# Dynaudio Esotec System 342 - Need help on amps to run them ACTIVE!



## Master D (Aug 18, 2005)

Hi Guys,

I know that amp choice is rather personal at times, and that some people would swear by one brand and spit on the other...however in DIYMA, I trust that most of us here are open minded and are able to give unbiased (well almost most of the time  ) views on most subjects. So I decided to post this thread in the hope to gather some opinions from all you kind folks!

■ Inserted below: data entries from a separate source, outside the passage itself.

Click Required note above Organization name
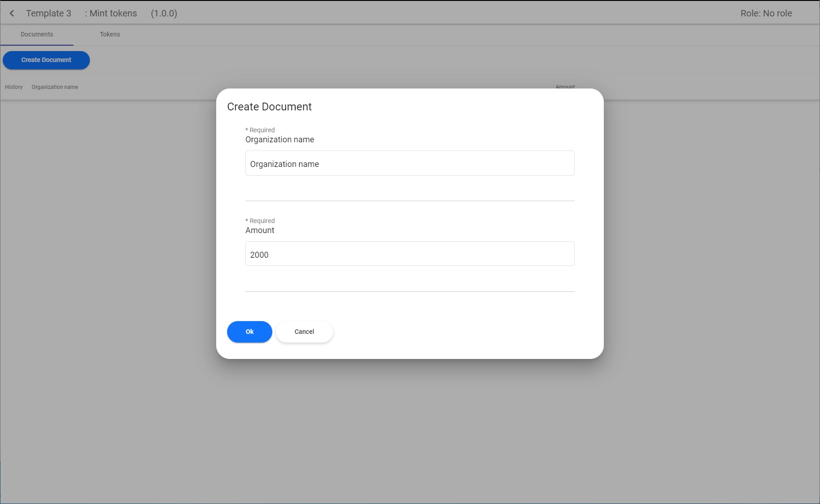Screen dimensions: 820x504 (x=260, y=130)
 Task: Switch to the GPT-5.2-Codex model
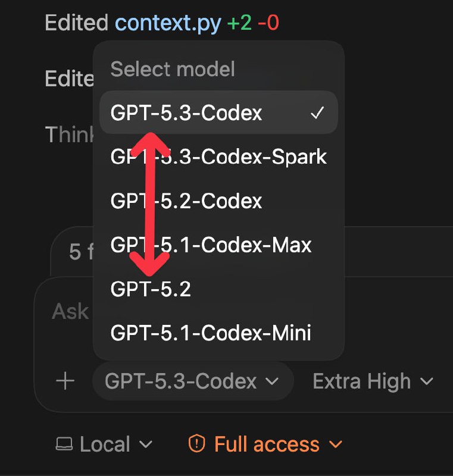185,201
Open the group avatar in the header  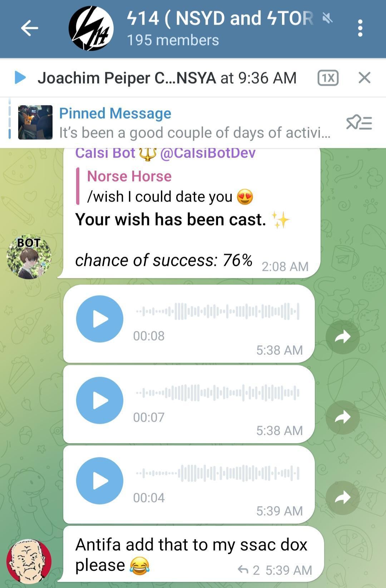coord(91,28)
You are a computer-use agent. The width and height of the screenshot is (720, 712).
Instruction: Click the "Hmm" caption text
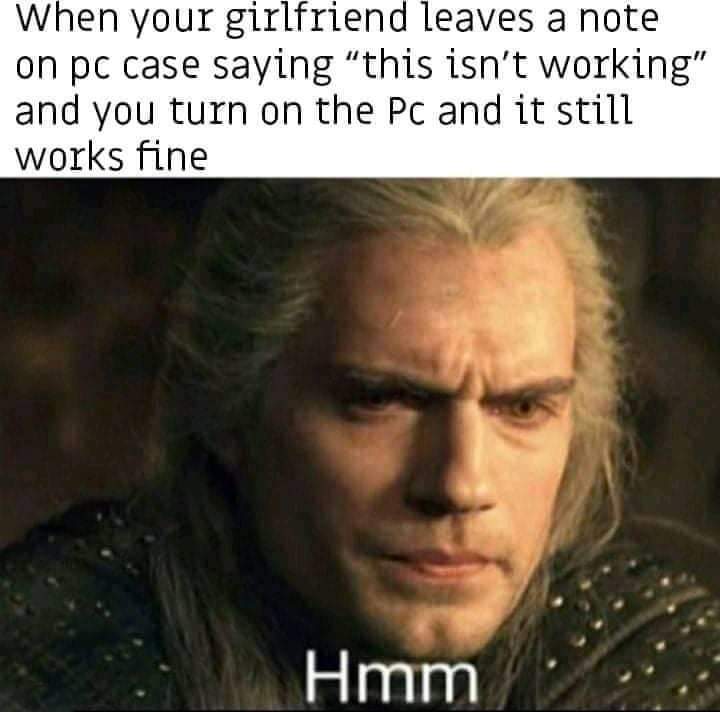[391, 676]
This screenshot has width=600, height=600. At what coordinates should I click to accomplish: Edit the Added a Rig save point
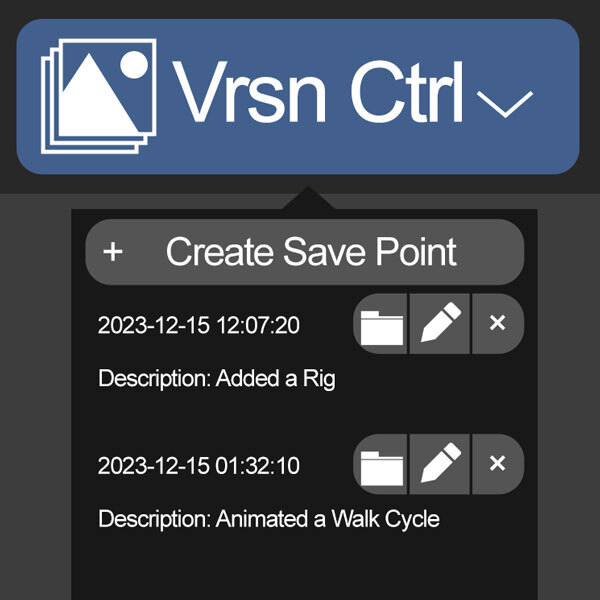(x=440, y=324)
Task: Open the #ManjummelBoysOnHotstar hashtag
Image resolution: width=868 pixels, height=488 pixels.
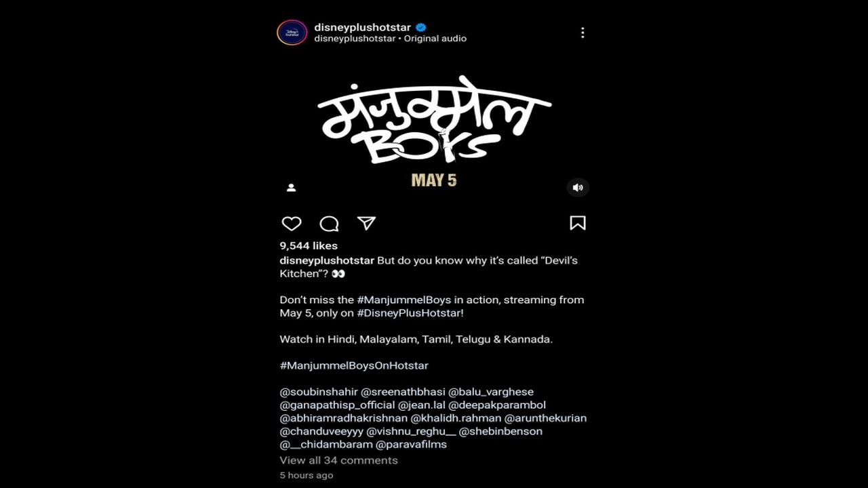Action: coord(354,365)
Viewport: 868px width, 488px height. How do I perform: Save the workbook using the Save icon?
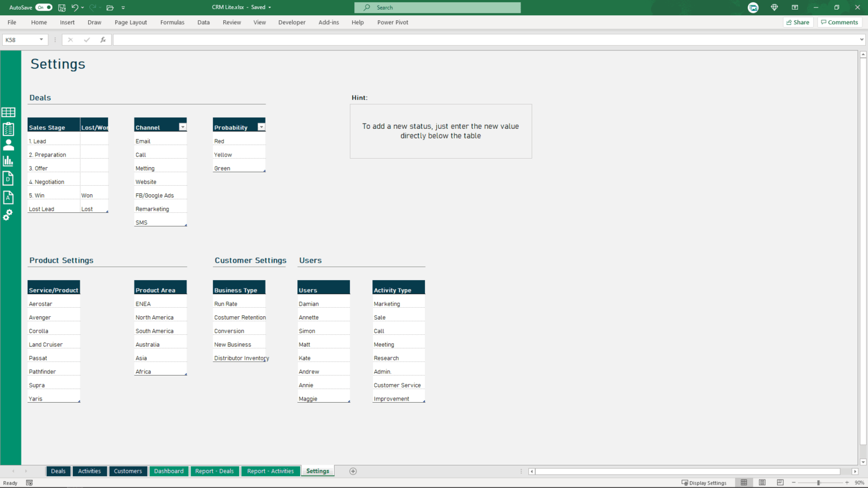click(x=62, y=7)
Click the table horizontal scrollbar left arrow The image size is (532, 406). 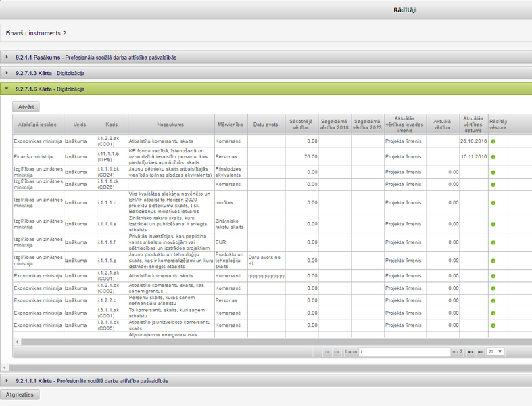(17, 342)
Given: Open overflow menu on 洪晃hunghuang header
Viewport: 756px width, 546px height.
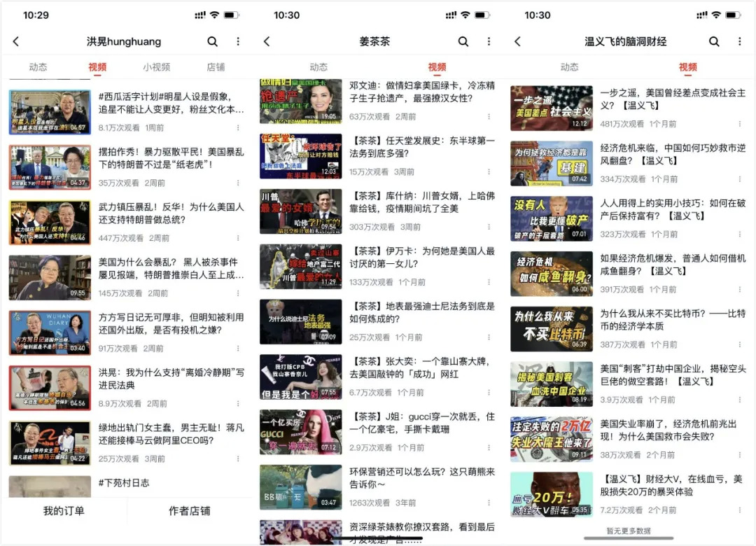Looking at the screenshot, I should click(x=238, y=42).
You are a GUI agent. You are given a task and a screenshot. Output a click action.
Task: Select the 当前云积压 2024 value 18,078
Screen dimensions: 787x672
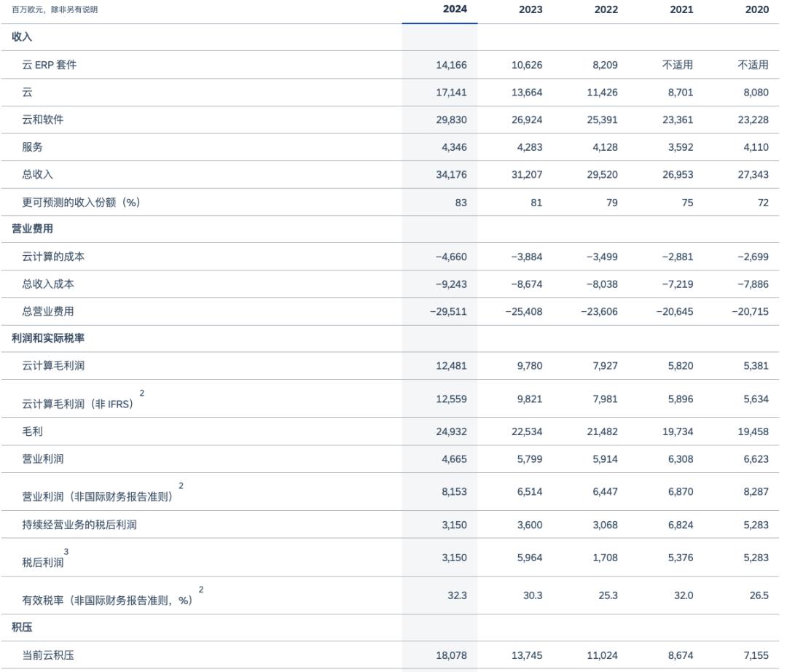click(452, 655)
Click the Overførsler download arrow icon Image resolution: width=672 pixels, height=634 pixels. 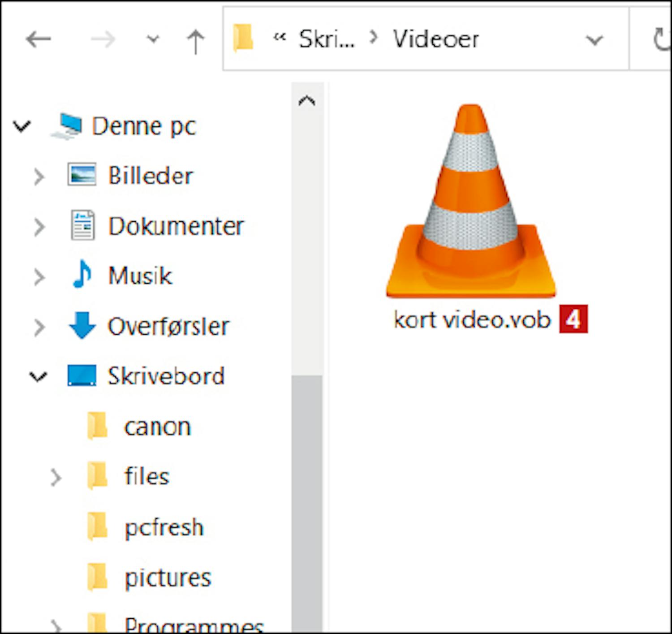point(82,325)
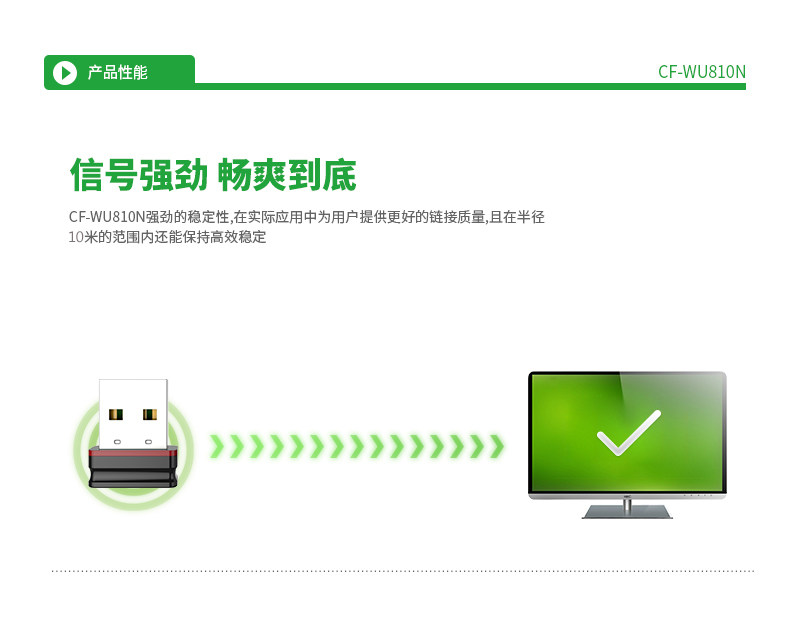The height and width of the screenshot is (617, 790).
Task: Click the CF-WU810N model label
Action: 702,72
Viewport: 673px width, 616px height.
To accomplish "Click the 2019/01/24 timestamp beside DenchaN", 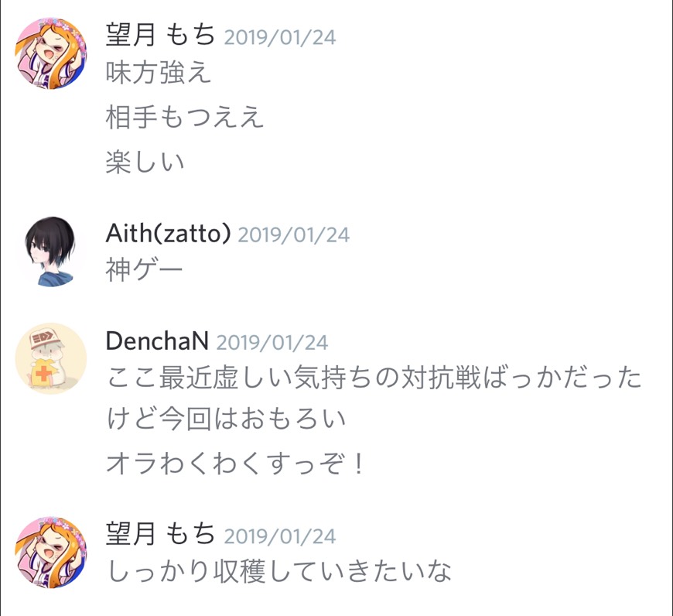I will click(x=272, y=342).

Well, here is my "problem". I will be running my Dyna 342 set full active in about a month and I need to get new amps that will drive them well. For those of you who are not too familar with the drivers, the links below will give you some of the important details:

Dynaudio System 342 Details

Tweeter-MD102 Details
Tweeter-MD102 Tech Sheet

Midrange-MD142 Details
Midrange-MD142 Tech Sheet

Woofer-MW 162 Details
Woofer-MW 162 Tech Sheet

As you can see, the midrange and the tweeter are both 8 Ohm drivers while the woofer is 4 Ohm. Therein lies my problem. I am inclined to feed the drivers with the recommended power as per the spec sheets and I am having a horrible time finding a suitable (in terms of price and power output) amp for them. So ideally, I would wanna feed 100W to the woofer and as close to 200W (at 4 ohm) to both the tweet and midrange. Am I stupid to wanna do so???? 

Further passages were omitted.